いまはむかし、一人の友人が1ヵ月余り毎週末に2時間ほどの練習を重ねた末、ようやく自転車に乗れるようになった。ふらふらぐらつきながらも倒れずに百メートル以上走った。転んで腕や脚にかすり傷をつくりながらの必死の努力が実った瞬間だ。
直前までペダルに足を乗せることさえできず、左右の脚で交互に路面を蹴りながら数メートル走っては倒れそうになって止まることを繰り返していた。それが、最後の練習を終えようとする夕刻になって、ペダルを漕いで走った。本人が直後に発したとおり、それは「奇跡」だったに違いない。
Once upon a time, one of my friends finally learned to ride a bicycle after practicing for about two hours every weekend for over a month. She ran for more than a hundred meters without falling over, even though she was unsteady and wobbly.
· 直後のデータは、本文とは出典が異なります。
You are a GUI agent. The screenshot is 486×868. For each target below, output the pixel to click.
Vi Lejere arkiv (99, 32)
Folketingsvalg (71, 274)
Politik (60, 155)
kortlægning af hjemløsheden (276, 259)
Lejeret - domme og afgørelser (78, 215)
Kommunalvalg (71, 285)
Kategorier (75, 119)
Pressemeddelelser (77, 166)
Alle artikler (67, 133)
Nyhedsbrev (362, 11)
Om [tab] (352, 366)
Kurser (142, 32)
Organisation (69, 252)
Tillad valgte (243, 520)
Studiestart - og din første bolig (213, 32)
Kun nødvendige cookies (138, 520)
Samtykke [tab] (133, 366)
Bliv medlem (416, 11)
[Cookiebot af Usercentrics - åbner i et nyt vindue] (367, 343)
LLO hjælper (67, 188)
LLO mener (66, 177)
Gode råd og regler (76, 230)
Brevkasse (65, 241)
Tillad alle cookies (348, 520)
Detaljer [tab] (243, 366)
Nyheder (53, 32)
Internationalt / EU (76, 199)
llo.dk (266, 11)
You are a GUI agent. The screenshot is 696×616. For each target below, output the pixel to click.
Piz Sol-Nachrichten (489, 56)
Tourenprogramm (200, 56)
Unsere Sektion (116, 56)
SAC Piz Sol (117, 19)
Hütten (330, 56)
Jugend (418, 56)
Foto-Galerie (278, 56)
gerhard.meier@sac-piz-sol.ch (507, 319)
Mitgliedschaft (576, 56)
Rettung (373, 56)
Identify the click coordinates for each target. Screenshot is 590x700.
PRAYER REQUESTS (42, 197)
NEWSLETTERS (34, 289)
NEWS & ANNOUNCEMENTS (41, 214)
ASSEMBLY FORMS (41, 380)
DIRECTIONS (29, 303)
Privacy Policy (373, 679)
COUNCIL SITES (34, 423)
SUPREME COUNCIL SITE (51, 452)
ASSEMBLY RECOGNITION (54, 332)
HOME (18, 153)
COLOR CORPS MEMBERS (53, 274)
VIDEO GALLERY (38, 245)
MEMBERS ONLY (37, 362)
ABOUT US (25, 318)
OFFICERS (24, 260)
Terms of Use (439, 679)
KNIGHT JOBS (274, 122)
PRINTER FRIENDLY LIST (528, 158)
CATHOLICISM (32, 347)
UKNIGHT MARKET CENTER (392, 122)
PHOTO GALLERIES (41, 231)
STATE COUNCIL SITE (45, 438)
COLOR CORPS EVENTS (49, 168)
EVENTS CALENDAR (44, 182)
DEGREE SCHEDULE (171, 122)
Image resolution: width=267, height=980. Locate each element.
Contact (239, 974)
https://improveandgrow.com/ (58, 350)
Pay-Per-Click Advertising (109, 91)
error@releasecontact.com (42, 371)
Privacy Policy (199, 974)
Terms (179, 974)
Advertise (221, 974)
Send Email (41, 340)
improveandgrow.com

She fell and scratched her arms and legs, but her desperate efforts paid off in a flash.
Until just before the race, she had been unable to even put her feet on the pedal. She had been kicking the road surface with her left and right legs alternately, running several meters and repeatedly stopping when she felt she was about to fall. Then, in the evening, just as she was about to finish her last practice, she pedaled and ran. It must have been a “miracle,” as she said shortly afterward.
自転車に跨がり足で路面を蹴り続ける彼女に向かって僕は、「地面を見ないで遠くを見ろ、下を見るから倒れるんだ」などと、きつい言葉を吐き続けた。「頭でわかっているのに体が動かない」と応じる彼女に「わかっていないんだよ」と返す、酷い脇役を演じていた。
倒れそうになって悲鳴をあげれば、「悲鳴をあげる余裕があるなら、もっと強く踏み込め」などと怒鳴りつけた。「肩に力を入れるな」「足を付かないでブレーキを掛けろ」「スピードを落とすためのブレーキなんだ」「体が曲がってるぞ、まっすぐに保て」などと、罵り続けた。何に向かって怒っていたのだろうか。
懸命に自転車と格闘する姿を見ながら、冷たく「これ以上練習したくない」「きょうで終わりにしよう」と突き放した。夕方4時になって「もう帰ろう」と言うと、「乗れるようになるまで帰らない」と応じる彼女の表情は真剣そのものだった。僕も帰るに帰れない。自転車に跨がった彼女の後ろを自転車に乗って追いかけ、追いつくと一回りしてまた後ろに付いた。公園で遊んでいた人々は帰ろうとして駅のある方に向かって歩いている。
こうして、最後の30分となる練習が始まった。ペダルを踏み込み位置まであげ、ブレーキを掛けて踏み込む体勢に入る彼女に向かって、「踏み込みが弱い」「スピードが落ちたら自転車は倒れるんだ」「ペダルにまっすぐ足を乗せろ」「がに股なんだ」「奇跡なんてない」などと怒鳴りちらす男を周囲の人々はどう見たろうか。
近くで野球に興じていた少年が二人の戯れるようすを笑いながら見ている。彼女は路肩の草むらに突っ込み潅木にぶつかりながら必死にもがく。倒れては起き、また跨がる。そんな動作を繰り返して草にタイヤを取られたかと思いきや、ふらつきながらも倒れないで舗装路に戻った。
後ろから大声で叫んだ。「踏み込め」「止まるな」「踏み込め」「踏み込むんだ」「もっと強く踏み込め」「いいぞ、もっと踏み込め」「その調子だ」「やったやったぞ、乗れた乗れたんだ」「いいぞ、乗れてるよ」「まだ行ける、もっと行け」彼女は力の限り踏ん張った。力が尽きるまで踏ん張っていた。
力尽きて倒れ込むように止まり、自転車を降りた途端、彼女は嗚咽し始めた。周囲の人々など目に入らないように止めどなく泪を流した。心身ともに限界に達していたのだ。長いあいだ、人々が軽快に自転車を走らせ、小さな子どもがいかにも楽に走るのを見ながら、いくら練習してもできない、むかし練習したときもできなかった、永遠にできないのではないか。そんな不安に苛まれていたのだろう。
泪を流したあとの彼女はいつになく輝いていた。頭にギリシャ神話の月桂冠のようにグレーのヘルメットを載せている。ついに彼女は自分に勝ったのだ。
As soon as she got off the bike, she started sobbing. She sobbed incessantly, oblivious to the people around her. She had reached her physical and mental limits. For a long time, she had been watching people riding their bicycles with ease, and watching small children riding with ease, and she felt that no matter how much she practiced, she would never be able to do it. He must have been tormented by such anxiety.
After shedding incapacitating tears, she looked radiant. She wore a gray helmet on her head like a laurel wreath from Greek mythology. At last, she had defeated herself.